La Deuxième guerre mondiale et la Turquie

  • ...Éclate la deuxième guerre mondiale. L'Allemagne Nazie entreprend la conquête et l'occupation systématique des pays européens. La Turquie joue la carte de la "neutralité" ; d'une part, elle est alliée de la Grande-Bretagne et, d'autre part, elle entretient des rapports d'amitié avec l'Allemagne. Durant toute cette période, les dirigeants turcs, livrèrent à l'Allemagne par wagons frigorifiques entiers des tonnes de denrées, viande froide, poissons, ainsi que du manganèse et du chrome qui étaient vitaux pour l'industrie de guerre nazie. Ce faisant, ils instauraient des restrictions alimentaires à leur propre population. Les armées allemandes occupaient une grande partie de l'Union soviétique ; elles pénétraient dans le Caucase. Bientôt, Stalingrad fut assiégée. Sa chute paraissait imminente La Turquie mobilisait et massait ses troupes aux frontières de l'URSS, de l'Arménie en l'occurrence.

  • Parallèlement, les gouvernants turcs, avertis sans doute de la déclaration de guerre de l'Allemagne nazie contre l'Union soviétique, le 5 mai 1941, mettaient au point leur plan traditionnel visant à éliminer les éléments non musulmans vivant à Istanbul. Parmi eux, les hommes de 25 à 45 ans représentant 40 à 45 mille personnes furent appelés sous les drapeaux. Le plan du gouvernement consistait à isoler les hommes valides de leur communauté, de les disperser dans les régions éloignées de l'Anatolie en attendant les ordres ; nous savons par expérience ce qu'une telle disposition couvrait : elle ne prévoyait pas de retour ! Ces hommes furent entassés dans les casernes sans uniformes. Sous ce prétexte, le maréchal, Fevzi Çakmak s'est opposé à leur incorporation dans l'armée. Les communautés grecque, juive et arménienne étaient dans l'angoisse la plus profonde. Et ce fut Stalingrad ! Stalingrad n'est pas tombée ... et, tous ces appelés ont eu la vie sauve.
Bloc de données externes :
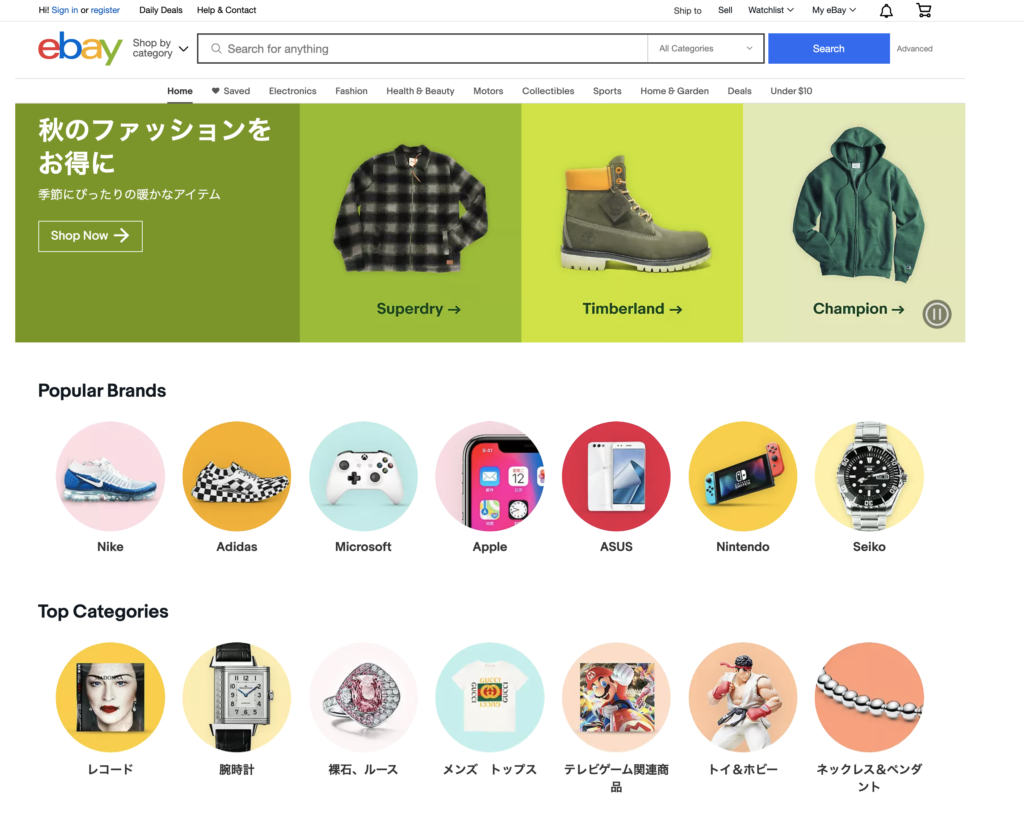Open the All Categories dropdown
1024x829 pixels.
705,48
  • En septembre 1942, par une disposition tout à fait particulière, discriminatoire, le gouvernement turc imposa une loi qui écrasait financièrement les minorités ; un impôt spécial sur la fortune était prélevé d'une façon inégalitaire selon les origines religieuses ; à fortune égale, un citoyen non musulman devait acquitter une taxe dix fois supérieure à celle d'un citoyen musulman. Le non recouvrement de ces sommes était sanctionné par la saisie des biens, l'arrestation et la déportation en Anatolie, à Askalé, dans la province d'Erzeroum. Il y eut 10 à 12 mille personnes qui subirent ce sort, beaucoup disparurent.

  • Fin 1944, début 1945, lorsque la défaite des armées nazies fut évidente, les gouvernants turcs déclarèrent la guerre à l'Allemagne. Ils faisaient croire à la "contribution" de la Turquie à la victoire sur le nazisme.

La Turquie, la démocratie et la liberté

  • Dès sa création, la Turquie était dirigée par un parti unique, le Parti du peuple "Halk Partisi". Après la fin de la deuxième guerre mondiale, afin de profiter de l'aide financière du plan Marshall, un second parti fut créé le Parti démocrate "Demokrat Partisi". Avec ce nouveau parti, la Turquie se donnait une figure démocratique. Alors que depuis plus de dix ans, Nazim Hikmet, le poète et officier de la marine purgeait une peine de prison pour avoir propagé des idéaux communistes. Après la guerre, une ère de soit-disant démocratie soufflait dans le pays. Deux nouveaux partis de gauche se constituaient : le Parti socialiste "Sosyalist Partisi" fondé par Esad Adil, avocat et le Parti ouvrier et labeur "Isci ve Emekci Partisi" fondé par Sefik Hüsnü, médecin. Des Ouvriers, étudiants et intellectuels adhérèrent en masse à ces partis de gauche.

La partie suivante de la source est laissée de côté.